» **Page extract**:
Over 18 years - 1,180 of the 7,676 footballers included in the study died. Of which, 222 died from a neurodegenerative disease.

The group of players studied were all born between 1900 and 1976 - while the research did confirm a correlation, the findings do not definitively establish any specific cause for this link.

Further research will be required. 

Should current players and youth players be worried?

Within the current game, players have improved concussion protocols and improved access to medical facilities, supported by technological advancements. While we hope that this means greater protection for current players, we will need further research to explore whether this is the case.

In the meantime, concussion guidelines and head injury protocols must be reviewed in light of these new findings.

What is it about playing football that causes dementia? 

We still don’t know why the players in this study showed an increased rate of dementia. The study is unable to provide those answers or tell us why some players develop dementia and others don’t.

The PFA Charity is currently committed to three other research initiatives in an effort to find out more information. Until we have these results - in light of this new evidence - we will call on medical experts to urgently look at ways to reduce risk.

Does this mean I’m going to get dementia?

No, these results don’t necessarily mean that all football players will develop dementia. Age, genetics, overall health and lifestyle all affect the likelihood of developing dementia in all demographics. 

This peer–reviewed research confirms an increased risk in the group of people studied. Of the 7,676 footballers included within the study, 1,180 died over 18 years. 222 of those deaths were due to neurodegenerative diseases.

The way football is played continues to evolve. We don’t know exactly how these findings relate to today’s players yet. We’ll continue to support further research to get a clearer picture of what this means for current players.

For older members who may be concerned, in conjunction with the Alzheimer’s Society, we have set up a dementia support line. 

Why has it taken so long to get this answer?

The PFA began funding dementia-related research in 2001. However, problems with the researchers and the study’s logistics prematurely ended the research and delayed the publishing of any findings until 2016. 

We acknowledge this was frustrating for those that were awaiting the outcome. It was a frustration for the PFA too. Since then, the PFA has supported three other studies to find out as much information as possible.

» **Entries provided**:
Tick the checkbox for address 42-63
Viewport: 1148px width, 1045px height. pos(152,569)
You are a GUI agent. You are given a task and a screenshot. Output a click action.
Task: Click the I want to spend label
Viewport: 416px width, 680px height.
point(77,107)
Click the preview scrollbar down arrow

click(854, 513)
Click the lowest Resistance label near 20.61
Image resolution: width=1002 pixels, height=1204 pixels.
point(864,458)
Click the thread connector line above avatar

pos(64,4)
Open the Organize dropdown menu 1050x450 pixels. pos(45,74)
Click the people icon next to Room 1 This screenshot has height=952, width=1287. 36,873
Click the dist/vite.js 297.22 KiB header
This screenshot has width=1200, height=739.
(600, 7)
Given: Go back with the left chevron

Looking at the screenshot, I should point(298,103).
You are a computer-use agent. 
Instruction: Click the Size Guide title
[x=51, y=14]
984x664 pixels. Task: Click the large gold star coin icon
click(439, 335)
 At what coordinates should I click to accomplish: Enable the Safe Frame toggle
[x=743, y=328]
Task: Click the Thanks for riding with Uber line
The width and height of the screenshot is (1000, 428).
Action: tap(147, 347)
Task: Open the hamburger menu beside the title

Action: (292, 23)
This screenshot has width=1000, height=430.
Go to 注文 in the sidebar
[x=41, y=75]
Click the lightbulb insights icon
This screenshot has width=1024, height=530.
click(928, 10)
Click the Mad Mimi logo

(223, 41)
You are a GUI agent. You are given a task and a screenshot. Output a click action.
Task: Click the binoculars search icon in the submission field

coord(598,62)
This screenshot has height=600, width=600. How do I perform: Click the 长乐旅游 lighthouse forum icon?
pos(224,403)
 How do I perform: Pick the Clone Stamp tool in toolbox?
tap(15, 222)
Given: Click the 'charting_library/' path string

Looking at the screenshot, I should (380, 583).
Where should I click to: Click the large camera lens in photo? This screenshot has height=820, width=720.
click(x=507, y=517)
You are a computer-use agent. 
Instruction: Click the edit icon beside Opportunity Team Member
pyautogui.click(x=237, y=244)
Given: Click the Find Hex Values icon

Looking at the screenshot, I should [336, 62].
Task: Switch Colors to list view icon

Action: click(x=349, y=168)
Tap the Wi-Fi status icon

» **Task to complete**:
Extend the Q&A on footballers and dementia risk, picking up right after its last sentence.

» **Answer to this task**:
The FIELD study only became possible in recent years due to improvements in technology and access to a specific method of datakeeping.

To our knowledge, this data management is unique to Scotland, New Zealand and Sweden.

What about other neurodegenerative conditions like motor neuron disease and Parkinson’s disease?

Of the 7,676 footballers, 22 had motor neurone disease and 28 had Parkinson’s disease. Though the numbers of study participants with these conditions are smaller than those with dementia, they are still statistically relevant. All the support the PFA Charity has made available to members with dementia is also available to those affected by other neurodegenerative diseases.

Why don’t the PFA cover care home costs?

The PFA assists members dealing with dementia through both research and support. This includes financial support to contribute to care, home improvements, respite care, travel costs, support for family members, and more. 

All footballers who joined the PFA while playing professional football in England are PFA members for life. This means that covering care home costs for all members in need is not possible for the players’ union. 

To tackle this, we are calling on all stakeholders in football to create an industry-wide fund to support former players affected by dementia. 

What are the next steps?

A collaborative, international approach is necessary between member organisations, governing bodies and all major stakeholders in football. Together, we must determine how we move forward to ensure footballers are protected.

Further research is vital. The PFA is currently committed to three other studies and will continue to fund more research in the future.

Results will take time, so in the meantime, the international footballing community must look at changes that may help reduce potential risks.